YOUR TASK -
Please write each entry out again exactly as shown.

Dataset entries
========================
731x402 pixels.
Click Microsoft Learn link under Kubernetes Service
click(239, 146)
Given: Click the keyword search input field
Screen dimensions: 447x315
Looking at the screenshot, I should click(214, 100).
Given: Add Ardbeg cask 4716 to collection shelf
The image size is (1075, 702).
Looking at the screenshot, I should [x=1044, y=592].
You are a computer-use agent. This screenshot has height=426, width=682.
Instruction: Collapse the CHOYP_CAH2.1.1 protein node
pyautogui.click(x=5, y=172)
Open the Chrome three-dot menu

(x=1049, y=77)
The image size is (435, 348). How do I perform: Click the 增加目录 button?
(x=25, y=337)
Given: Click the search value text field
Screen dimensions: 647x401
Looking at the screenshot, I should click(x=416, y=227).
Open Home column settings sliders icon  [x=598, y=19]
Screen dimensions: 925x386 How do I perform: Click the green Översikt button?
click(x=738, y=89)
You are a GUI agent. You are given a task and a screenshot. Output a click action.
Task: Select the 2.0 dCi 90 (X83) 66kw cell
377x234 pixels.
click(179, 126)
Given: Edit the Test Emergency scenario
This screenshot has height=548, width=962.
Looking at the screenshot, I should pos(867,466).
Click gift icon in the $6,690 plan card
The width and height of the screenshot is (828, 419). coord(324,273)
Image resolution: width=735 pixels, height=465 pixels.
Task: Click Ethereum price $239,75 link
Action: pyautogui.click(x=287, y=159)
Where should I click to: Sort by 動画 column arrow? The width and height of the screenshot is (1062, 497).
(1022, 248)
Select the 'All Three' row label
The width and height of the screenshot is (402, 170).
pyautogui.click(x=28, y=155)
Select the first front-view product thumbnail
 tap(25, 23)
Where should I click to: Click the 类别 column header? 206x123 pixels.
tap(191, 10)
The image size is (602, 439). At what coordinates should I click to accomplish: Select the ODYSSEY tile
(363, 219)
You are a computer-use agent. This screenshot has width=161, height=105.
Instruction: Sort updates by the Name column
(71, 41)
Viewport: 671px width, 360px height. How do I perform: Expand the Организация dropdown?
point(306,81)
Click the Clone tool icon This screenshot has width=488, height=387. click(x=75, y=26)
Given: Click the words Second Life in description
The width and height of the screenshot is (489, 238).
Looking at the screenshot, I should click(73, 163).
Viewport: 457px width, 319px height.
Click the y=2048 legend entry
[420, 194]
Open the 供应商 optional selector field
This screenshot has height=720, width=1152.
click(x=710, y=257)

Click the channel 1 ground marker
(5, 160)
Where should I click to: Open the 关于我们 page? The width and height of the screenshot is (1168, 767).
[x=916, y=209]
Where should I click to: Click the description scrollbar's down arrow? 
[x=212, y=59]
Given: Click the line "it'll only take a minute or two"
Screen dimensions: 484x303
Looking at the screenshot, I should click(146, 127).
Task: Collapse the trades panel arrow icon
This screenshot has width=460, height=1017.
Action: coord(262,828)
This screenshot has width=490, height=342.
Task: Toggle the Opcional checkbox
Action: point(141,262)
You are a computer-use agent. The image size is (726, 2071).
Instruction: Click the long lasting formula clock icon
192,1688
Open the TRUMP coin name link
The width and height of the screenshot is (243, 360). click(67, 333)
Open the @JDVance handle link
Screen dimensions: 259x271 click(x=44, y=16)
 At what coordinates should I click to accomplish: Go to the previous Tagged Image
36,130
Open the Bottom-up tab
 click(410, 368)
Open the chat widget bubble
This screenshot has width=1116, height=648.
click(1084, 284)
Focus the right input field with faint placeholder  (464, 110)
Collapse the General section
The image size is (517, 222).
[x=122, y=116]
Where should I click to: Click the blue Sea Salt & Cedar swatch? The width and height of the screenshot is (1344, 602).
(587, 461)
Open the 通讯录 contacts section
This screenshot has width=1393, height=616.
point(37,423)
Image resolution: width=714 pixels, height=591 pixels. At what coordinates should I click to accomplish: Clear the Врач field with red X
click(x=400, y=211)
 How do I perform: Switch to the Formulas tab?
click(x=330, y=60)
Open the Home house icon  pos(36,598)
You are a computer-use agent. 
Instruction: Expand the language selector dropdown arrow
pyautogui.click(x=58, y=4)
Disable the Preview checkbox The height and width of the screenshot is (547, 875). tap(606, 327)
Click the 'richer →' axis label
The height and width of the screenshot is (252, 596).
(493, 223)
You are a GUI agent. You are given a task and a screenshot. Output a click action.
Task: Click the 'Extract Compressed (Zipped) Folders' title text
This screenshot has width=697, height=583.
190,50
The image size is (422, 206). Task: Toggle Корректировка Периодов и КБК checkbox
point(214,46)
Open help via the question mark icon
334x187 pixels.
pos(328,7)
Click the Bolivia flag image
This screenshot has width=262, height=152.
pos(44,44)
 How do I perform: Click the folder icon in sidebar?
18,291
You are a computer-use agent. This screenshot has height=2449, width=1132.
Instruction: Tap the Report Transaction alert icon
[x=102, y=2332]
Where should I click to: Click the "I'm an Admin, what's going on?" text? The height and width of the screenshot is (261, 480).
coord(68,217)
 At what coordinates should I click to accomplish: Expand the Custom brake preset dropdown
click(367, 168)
========================
RESULT BELOW -
731x402 pixels.
Click Microsoft Learn link under Kubernetes Service
click(239, 146)
Given: Click the keyword search input field
Screen dimensions: 447x315
Looking at the screenshot, I should click(214, 100).
Given: Add Ardbeg cask 4716 to collection shelf
The image size is (1075, 702).
Looking at the screenshot, I should [x=1044, y=592].
You are a computer-use agent. This screenshot has height=426, width=682.
Instruction: Collapse the CHOYP_CAH2.1.1 protein node
pyautogui.click(x=5, y=172)
Open the Chrome three-dot menu

(x=1049, y=77)
The image size is (435, 348). How do I perform: Click the 增加目录 button?
(x=25, y=337)
Given: Click the search value text field
Screen dimensions: 647x401
Looking at the screenshot, I should click(x=416, y=227).
Open Home column settings sliders icon  [x=598, y=19]
Screen dimensions: 925x386 How do I perform: Click the green Översikt button?
click(x=738, y=89)
You are a GUI agent. You are given a task and a screenshot. Output a click action.
Task: Select the 2.0 dCi 90 (X83) 66kw cell
377x234 pixels.
click(179, 126)
Given: Edit the Test Emergency scenario
This screenshot has height=548, width=962.
Looking at the screenshot, I should pos(867,466).
Click gift icon in the $6,690 plan card
The width and height of the screenshot is (828, 419). coord(324,273)
Image resolution: width=735 pixels, height=465 pixels.
Task: Click Ethereum price $239,75 link
Action: pyautogui.click(x=287, y=159)
Where should I click to: Sort by 動画 column arrow? The width and height of the screenshot is (1062, 497).
(1022, 248)
Select the 'All Three' row label
The width and height of the screenshot is (402, 170).
pyautogui.click(x=28, y=155)
Select the first front-view product thumbnail
 tap(25, 23)
Where should I click to: Click the 类别 column header? 206x123 pixels.
tap(191, 10)
The image size is (602, 439). At what coordinates should I click to accomplish: Select the ODYSSEY tile
(363, 219)
You are a computer-use agent. This screenshot has width=161, height=105.
Instruction: Sort updates by the Name column
(71, 41)
Viewport: 671px width, 360px height. How do I perform: Expand the Организация dropdown?
point(306,81)
Click the Clone tool icon This screenshot has width=488, height=387. click(x=75, y=26)
Given: Click the words Second Life in description
The width and height of the screenshot is (489, 238).
Looking at the screenshot, I should click(73, 163).
Viewport: 457px width, 319px height.
Click the y=2048 legend entry
[420, 194]
Open the 供应商 optional selector field
This screenshot has height=720, width=1152.
click(x=710, y=257)

Click the channel 1 ground marker
(5, 160)
Where should I click to: Open the 关于我们 page? The width and height of the screenshot is (1168, 767).
[x=916, y=209]
Where should I click to: Click the description scrollbar's down arrow? 
[x=212, y=59]
Given: Click the line "it'll only take a minute or two"
Screen dimensions: 484x303
Looking at the screenshot, I should click(146, 127).
Task: Collapse the trades panel arrow icon
This screenshot has width=460, height=1017.
Action: coord(262,828)
This screenshot has width=490, height=342.
Task: Toggle the Opcional checkbox
Action: point(141,262)
You are a computer-use agent. The image size is (726, 2071).
Instruction: Click the long lasting formula clock icon
192,1688
Open the TRUMP coin name link
The width and height of the screenshot is (243, 360). click(67, 333)
Open the @JDVance handle link
Screen dimensions: 259x271 click(x=44, y=16)
 At what coordinates should I click to accomplish: Go to the previous Tagged Image
36,130
Open the Bottom-up tab
 click(410, 368)
Open the chat widget bubble
This screenshot has width=1116, height=648.
click(1084, 284)
Focus the right input field with faint placeholder  (464, 110)
Collapse the General section
The image size is (517, 222).
[x=122, y=116]
Where should I click to: Click the blue Sea Salt & Cedar swatch? The width and height of the screenshot is (1344, 602).
(587, 461)
Open the 通讯录 contacts section
This screenshot has width=1393, height=616.
point(37,423)
Image resolution: width=714 pixels, height=591 pixels. At what coordinates should I click to accomplish: Clear the Врач field with red X
click(x=400, y=211)
 How do I perform: Switch to the Formulas tab?
click(x=330, y=60)
Open the Home house icon  pos(36,598)
You are a computer-use agent. 
Instruction: Expand the language selector dropdown arrow
pyautogui.click(x=58, y=4)
Disable the Preview checkbox The height and width of the screenshot is (547, 875). tap(606, 327)
Click the 'richer →' axis label
The height and width of the screenshot is (252, 596).
(493, 223)
You are a GUI agent. You are given a task and a screenshot. Output a click action.
Task: Click the 'Extract Compressed (Zipped) Folders' title text
This screenshot has width=697, height=583.
190,50
The image size is (422, 206). Task: Toggle Корректировка Периодов и КБК checkbox
point(214,46)
Open help via the question mark icon
334x187 pixels.
pos(328,7)
Click the Bolivia flag image
This screenshot has width=262, height=152.
pos(44,44)
 How do I perform: Click the folder icon in sidebar?
18,291
You are a computer-use agent. This screenshot has height=2449, width=1132.
Instruction: Tap the Report Transaction alert icon
[x=102, y=2332]
Where should I click to: Click the "I'm an Admin, what's going on?" text? The height and width of the screenshot is (261, 480).
coord(68,217)
 At what coordinates should I click to accomplish: Expand the Custom brake preset dropdown
click(367, 168)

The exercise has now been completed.